Partisi ezici bir meclis çoğunluğu ile iktidarda olup kendisi de 5 yıl
başbakan yardımcılığı yapan bir siyasetçinin, hala ekranlarda “yapılması
gerekir” şeklinde cümleler kurmasına çok şaşırmıştım. Senin bu şartlarda
yapamadığını başkası nasıl yapacak? Ve ben nasıl inanayım senin samimiyetine?
Ya yaparsın ya da neden yapamadığını açıklarsın değil mi?
Lafı nereye getireceğim: Türkçe işyeri isimlerine ve levhalarına.

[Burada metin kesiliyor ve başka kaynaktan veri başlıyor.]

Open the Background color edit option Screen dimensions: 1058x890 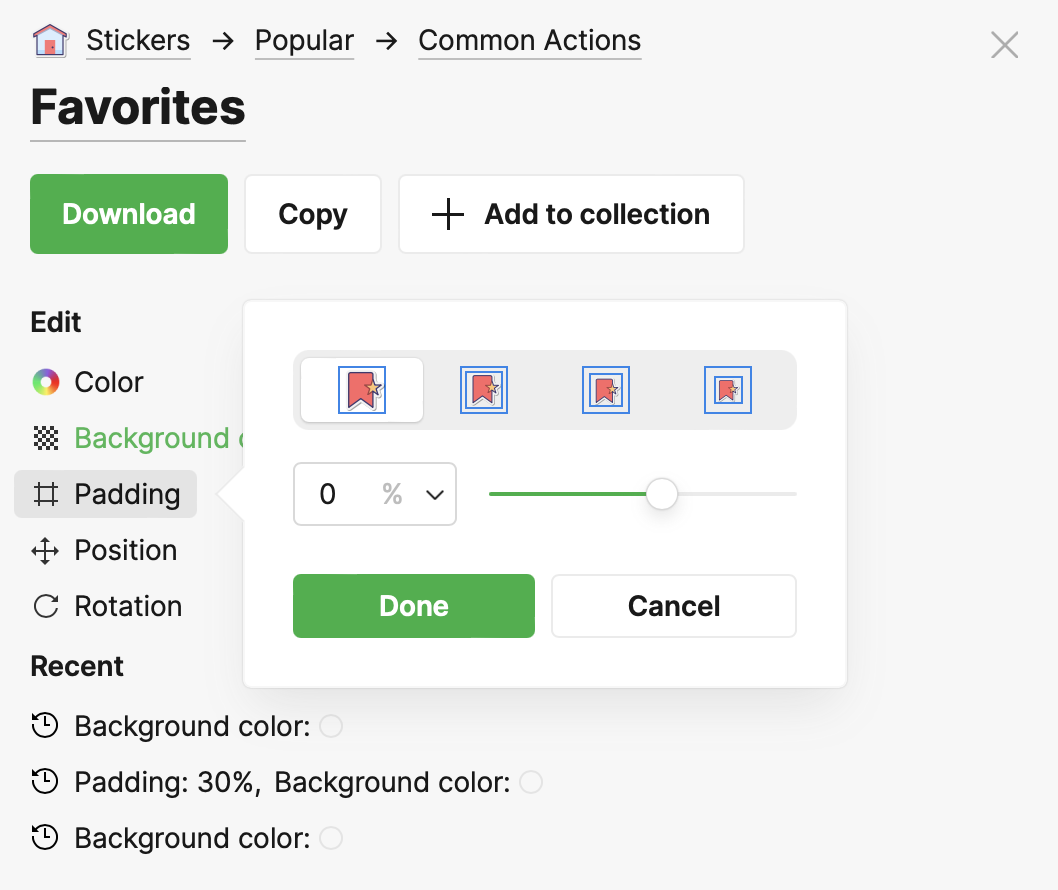tap(150, 438)
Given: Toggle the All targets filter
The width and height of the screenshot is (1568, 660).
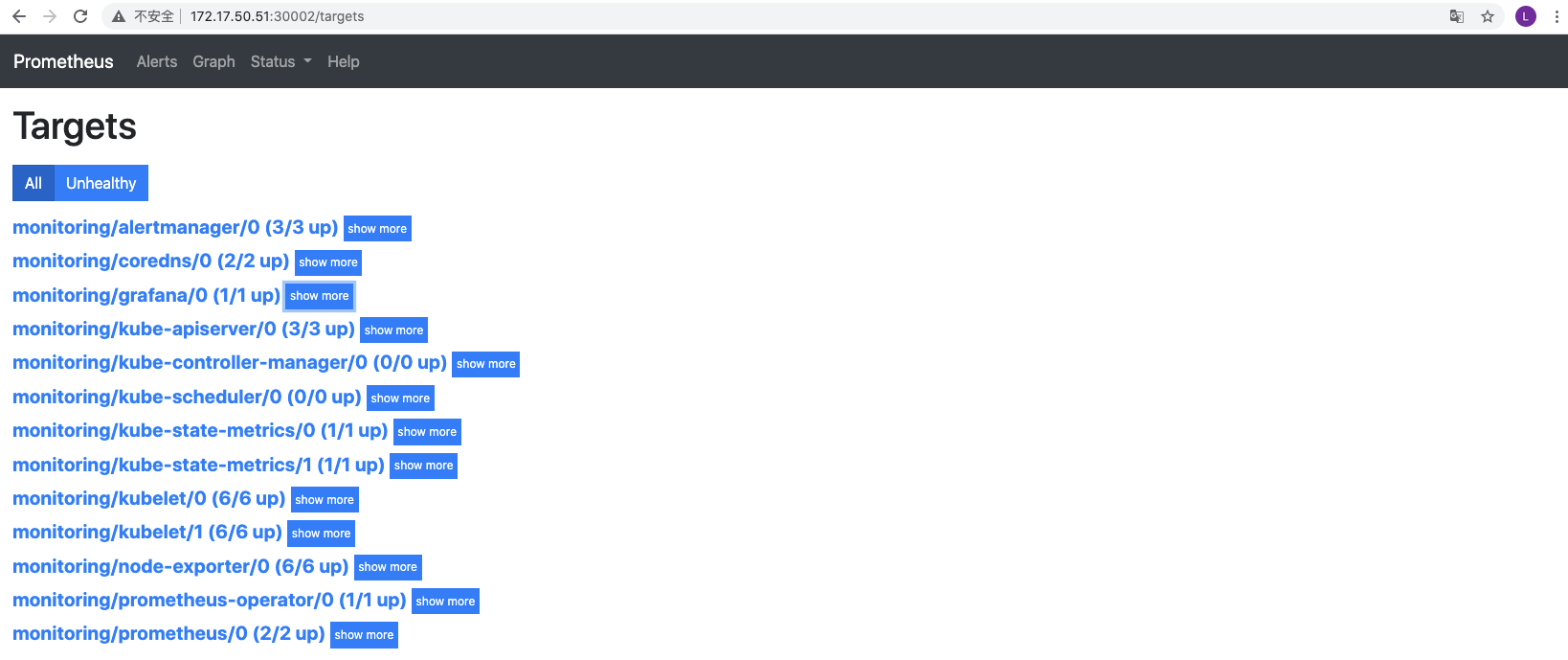Looking at the screenshot, I should [34, 183].
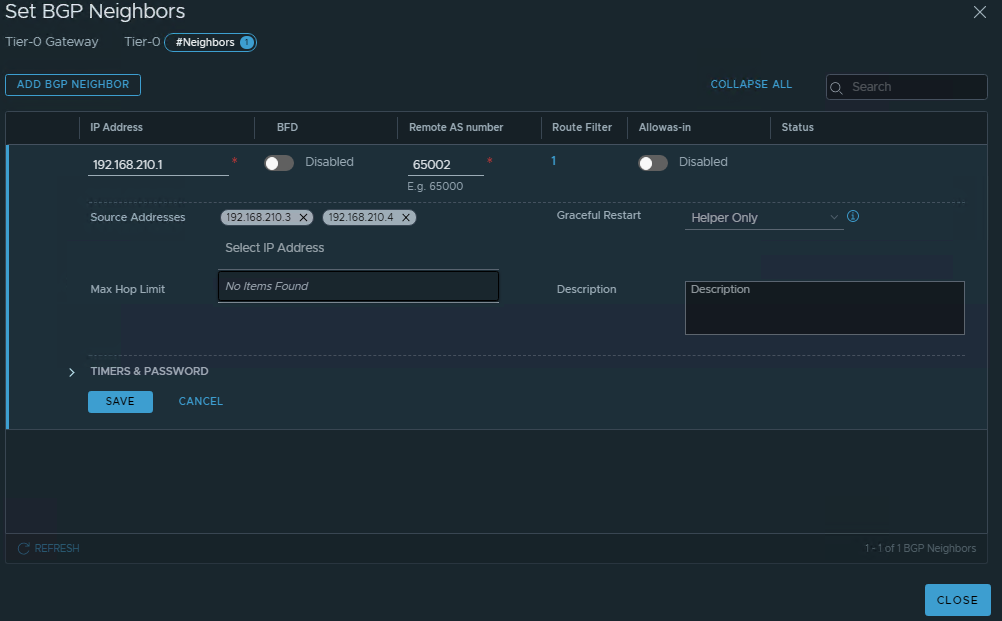Enable the Allowas-in toggle
The image size is (1002, 621).
(x=652, y=163)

Neredeyse bütün siyasetçiler ve belediye başkanları, hatta seçmenler, “Türkçe
Levha” istedikleri ve dilimizi korumaya çalıştıkları halde neden olamıyor bu: tabi
ki samimiyetsizlikten.
Buna rağmen yine de bir öneride bulunayım istedim. Sonuçta, bu konuda
yetkili olan ben değilim ve bu hususta yazı yazmaktan başka bir şey gelmez
elimden.
Efendim, devletimiz her şeye muktedir olmakla birlikte, her konuda
dayatmacı ve yasakçı değildir. Olmamalıdır da. Bu nedenle bazı konuları
teşvikle gerçekleştirmeye çalışır. Örneğin doğuda veya az gelişmiş yörelerde
yatırım yapılmasını emretmez ancak aldığı önlemlerle teşvik eder: vergi
indirimi vs.
Benim de önerim bu yönde olacak. Mademki herkes işyeri isimlerindeki
yabancı istilasından şikayetçi ve mademki tabelaların Türkçe olmasından yana, o
halde örneğin işyerlerinden tahsil edilen ilan ve reklam vergilerinde neden
farklılığa gidilmiyor? Örneğin neden tabelasında yabancı isim bulunanlardan on
kat vergi alınmıyor? Bunun sorunun çözümüne katkıda bulunacağına inanıyorum.